Here’s a review of this week’s questions:
- When IT professionals use the term “NIC,” what are they referring to?
- What was CSIRAC and what did it do for the first time in 1951?
- Designer Robert Propst is credited with being the first person to introduce this staple of offices everywhere. What was it?
And here are the answers:
- Network Interface Controller. A NIC is a computer hardware component that connects a computer to a computer network. Also known as a network interface card, LAN adapter or physical network interface, the modern NIC offers interfaces to the host processors and network traffic processing. Most new computers have either Ethernet capabilities integrated into the motherboard chipset or use an inexpensive dedicated Ethernet chip connected through the PCI or PCI Express bus. A separate NIC is generally no longer needed. If the card or controller is not integrated into the motherboard, it may be an integrated component in a router, printer interface or USB device.
- The first computer to play electronic music. CSIRAC was Australia’s first digital computer, and the fifth stored program computer in the world. It is the oldest surviving first-generation electronic computer and was the first in the world to play digital music. CSIRAC created sounds by sending raw pulses from the computer data bus to the speaker. If casually programmed, these pulses would arrive at the speaker at somewhat random times, resulting in the blurting type of sound used by programmers to indicate points in the program’s execution.

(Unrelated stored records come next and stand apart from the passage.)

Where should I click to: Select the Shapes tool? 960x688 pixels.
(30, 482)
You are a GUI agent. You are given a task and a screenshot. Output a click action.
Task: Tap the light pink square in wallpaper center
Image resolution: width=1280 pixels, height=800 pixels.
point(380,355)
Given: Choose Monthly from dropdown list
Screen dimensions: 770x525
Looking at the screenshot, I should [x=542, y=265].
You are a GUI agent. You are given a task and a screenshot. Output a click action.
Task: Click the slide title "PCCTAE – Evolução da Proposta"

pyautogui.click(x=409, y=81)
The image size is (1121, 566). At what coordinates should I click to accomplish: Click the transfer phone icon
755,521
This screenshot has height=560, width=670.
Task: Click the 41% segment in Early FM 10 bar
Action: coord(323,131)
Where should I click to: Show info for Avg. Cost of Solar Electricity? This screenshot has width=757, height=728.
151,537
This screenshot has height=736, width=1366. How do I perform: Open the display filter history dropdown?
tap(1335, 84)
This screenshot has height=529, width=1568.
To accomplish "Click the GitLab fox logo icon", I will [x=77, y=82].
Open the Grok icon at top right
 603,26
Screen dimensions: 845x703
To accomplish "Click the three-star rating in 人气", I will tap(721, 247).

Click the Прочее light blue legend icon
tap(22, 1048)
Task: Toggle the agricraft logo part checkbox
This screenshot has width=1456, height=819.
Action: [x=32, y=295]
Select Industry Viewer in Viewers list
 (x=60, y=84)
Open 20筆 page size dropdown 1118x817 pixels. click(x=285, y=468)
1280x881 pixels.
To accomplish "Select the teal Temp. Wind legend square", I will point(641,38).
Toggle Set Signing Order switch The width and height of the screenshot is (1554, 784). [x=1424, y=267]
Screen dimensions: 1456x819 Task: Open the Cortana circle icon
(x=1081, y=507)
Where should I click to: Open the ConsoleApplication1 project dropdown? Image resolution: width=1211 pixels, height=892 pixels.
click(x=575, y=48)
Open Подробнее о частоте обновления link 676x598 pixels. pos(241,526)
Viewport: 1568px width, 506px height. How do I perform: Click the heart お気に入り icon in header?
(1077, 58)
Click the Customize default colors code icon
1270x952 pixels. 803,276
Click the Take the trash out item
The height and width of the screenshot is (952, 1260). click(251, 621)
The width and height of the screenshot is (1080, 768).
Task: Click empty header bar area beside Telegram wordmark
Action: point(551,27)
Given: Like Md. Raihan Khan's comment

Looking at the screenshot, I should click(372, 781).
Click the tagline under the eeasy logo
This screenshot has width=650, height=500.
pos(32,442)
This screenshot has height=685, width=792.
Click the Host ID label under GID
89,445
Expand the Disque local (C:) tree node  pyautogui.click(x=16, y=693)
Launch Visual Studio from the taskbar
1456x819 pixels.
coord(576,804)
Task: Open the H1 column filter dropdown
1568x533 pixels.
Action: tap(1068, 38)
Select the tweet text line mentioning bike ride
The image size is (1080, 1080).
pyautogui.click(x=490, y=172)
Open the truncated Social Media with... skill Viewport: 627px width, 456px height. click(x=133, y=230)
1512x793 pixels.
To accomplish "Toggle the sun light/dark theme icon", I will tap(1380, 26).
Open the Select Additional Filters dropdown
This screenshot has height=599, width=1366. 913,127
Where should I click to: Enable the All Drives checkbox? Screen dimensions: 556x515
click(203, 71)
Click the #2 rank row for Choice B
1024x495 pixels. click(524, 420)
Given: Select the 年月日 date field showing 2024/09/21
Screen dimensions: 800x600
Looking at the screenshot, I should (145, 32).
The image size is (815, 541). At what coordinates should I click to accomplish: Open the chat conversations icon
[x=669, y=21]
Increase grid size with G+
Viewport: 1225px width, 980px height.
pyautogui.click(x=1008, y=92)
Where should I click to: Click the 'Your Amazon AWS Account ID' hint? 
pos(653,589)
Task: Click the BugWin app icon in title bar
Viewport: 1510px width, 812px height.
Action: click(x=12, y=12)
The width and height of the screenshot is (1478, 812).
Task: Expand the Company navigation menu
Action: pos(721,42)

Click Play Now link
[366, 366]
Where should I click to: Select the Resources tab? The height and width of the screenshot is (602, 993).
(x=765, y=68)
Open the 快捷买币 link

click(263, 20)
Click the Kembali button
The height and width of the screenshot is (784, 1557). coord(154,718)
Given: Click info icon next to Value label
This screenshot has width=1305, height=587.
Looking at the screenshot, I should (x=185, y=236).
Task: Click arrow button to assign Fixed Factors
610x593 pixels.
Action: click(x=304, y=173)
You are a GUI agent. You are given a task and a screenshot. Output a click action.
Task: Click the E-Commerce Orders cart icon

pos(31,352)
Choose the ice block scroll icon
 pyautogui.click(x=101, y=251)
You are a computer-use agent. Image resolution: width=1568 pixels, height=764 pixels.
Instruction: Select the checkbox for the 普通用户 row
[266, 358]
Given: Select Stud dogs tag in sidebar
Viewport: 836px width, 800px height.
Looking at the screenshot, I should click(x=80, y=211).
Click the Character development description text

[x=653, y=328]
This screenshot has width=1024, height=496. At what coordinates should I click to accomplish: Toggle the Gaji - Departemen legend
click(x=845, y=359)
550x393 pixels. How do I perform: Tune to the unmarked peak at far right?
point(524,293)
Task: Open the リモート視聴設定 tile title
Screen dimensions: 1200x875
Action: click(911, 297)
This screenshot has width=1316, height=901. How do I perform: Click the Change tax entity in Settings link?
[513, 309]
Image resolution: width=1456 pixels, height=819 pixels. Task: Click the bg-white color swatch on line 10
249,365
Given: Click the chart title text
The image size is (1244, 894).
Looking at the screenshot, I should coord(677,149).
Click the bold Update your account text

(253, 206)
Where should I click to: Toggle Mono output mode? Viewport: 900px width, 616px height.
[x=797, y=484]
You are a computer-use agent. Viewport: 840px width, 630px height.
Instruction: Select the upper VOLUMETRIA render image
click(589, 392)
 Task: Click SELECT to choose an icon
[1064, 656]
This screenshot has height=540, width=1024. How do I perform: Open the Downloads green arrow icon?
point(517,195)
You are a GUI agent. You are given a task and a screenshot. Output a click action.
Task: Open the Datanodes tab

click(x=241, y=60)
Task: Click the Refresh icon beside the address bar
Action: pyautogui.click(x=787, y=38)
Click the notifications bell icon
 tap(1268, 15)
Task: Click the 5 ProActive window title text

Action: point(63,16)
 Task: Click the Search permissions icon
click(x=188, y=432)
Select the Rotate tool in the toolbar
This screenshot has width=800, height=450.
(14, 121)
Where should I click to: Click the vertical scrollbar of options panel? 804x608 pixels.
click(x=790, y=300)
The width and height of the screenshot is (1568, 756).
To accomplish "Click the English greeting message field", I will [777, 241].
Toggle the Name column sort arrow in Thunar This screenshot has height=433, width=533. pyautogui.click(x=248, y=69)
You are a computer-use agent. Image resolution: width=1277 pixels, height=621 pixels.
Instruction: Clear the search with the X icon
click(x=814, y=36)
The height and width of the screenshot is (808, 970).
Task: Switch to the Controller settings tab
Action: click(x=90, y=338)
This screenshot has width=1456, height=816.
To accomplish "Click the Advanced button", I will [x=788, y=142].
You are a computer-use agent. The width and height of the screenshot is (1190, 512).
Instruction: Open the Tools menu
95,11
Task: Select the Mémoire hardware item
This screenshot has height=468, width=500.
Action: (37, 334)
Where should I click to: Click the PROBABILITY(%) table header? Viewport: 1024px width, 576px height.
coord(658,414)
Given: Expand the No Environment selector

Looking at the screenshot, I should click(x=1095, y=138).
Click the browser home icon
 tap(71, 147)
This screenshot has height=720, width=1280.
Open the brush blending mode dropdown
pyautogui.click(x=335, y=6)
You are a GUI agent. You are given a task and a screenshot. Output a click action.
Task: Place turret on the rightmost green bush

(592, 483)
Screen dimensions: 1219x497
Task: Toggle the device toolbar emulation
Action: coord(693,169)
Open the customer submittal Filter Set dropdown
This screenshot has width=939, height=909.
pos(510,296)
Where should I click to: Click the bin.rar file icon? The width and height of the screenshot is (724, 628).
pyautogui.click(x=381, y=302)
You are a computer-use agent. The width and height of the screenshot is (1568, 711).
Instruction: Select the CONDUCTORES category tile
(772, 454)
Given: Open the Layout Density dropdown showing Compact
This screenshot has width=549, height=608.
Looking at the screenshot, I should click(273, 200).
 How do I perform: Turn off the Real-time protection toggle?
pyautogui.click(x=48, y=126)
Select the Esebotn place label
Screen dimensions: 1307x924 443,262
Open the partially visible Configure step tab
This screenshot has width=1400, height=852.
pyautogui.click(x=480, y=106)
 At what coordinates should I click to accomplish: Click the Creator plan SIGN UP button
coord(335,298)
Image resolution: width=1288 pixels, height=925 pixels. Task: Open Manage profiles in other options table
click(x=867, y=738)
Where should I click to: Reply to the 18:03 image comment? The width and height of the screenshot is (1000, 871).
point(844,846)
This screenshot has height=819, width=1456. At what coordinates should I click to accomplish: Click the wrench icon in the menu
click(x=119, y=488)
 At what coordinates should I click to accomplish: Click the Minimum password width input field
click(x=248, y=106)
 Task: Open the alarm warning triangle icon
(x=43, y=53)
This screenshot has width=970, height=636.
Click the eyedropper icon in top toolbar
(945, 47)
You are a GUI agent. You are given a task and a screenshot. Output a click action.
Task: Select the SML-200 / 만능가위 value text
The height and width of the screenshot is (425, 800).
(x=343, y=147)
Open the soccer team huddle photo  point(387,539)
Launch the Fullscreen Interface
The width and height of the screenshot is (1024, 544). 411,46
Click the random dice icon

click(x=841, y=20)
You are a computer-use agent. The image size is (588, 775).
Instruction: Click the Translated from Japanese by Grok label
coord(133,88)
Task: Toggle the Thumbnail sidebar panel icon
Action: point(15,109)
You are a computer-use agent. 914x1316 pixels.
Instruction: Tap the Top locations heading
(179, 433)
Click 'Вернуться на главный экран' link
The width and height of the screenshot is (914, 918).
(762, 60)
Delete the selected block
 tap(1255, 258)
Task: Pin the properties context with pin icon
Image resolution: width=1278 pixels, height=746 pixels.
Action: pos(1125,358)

- The cubicle. This headline in a 2014 article from Wired magazine says it all: “The Cubicle You Call Hell Was Designed to Set You Free.” The story goes that, in 1964, the Herman Miller furniture design company rolled out the Action Office. The traditional office floorplan of row after row of desks for most workers and boxy, lifeless offices for executives had, in Robert Propst’s opinion, led to low morale and decreased productivity. Propst’s team developed the Action Office as a three-walled space that employees could personalize, moving desktops and drawers around, and repositioning the fabric-covered walls into pleasing designs that invited adaptability and collaboration. The problem arose when business operators took the cubicle concept and shoe-horned it into a strategy for cramming more workers into an existing space and creating the reverse effect, dehumanizing the work experience, and giving way to the modern concept of the “Cubicle Farm.”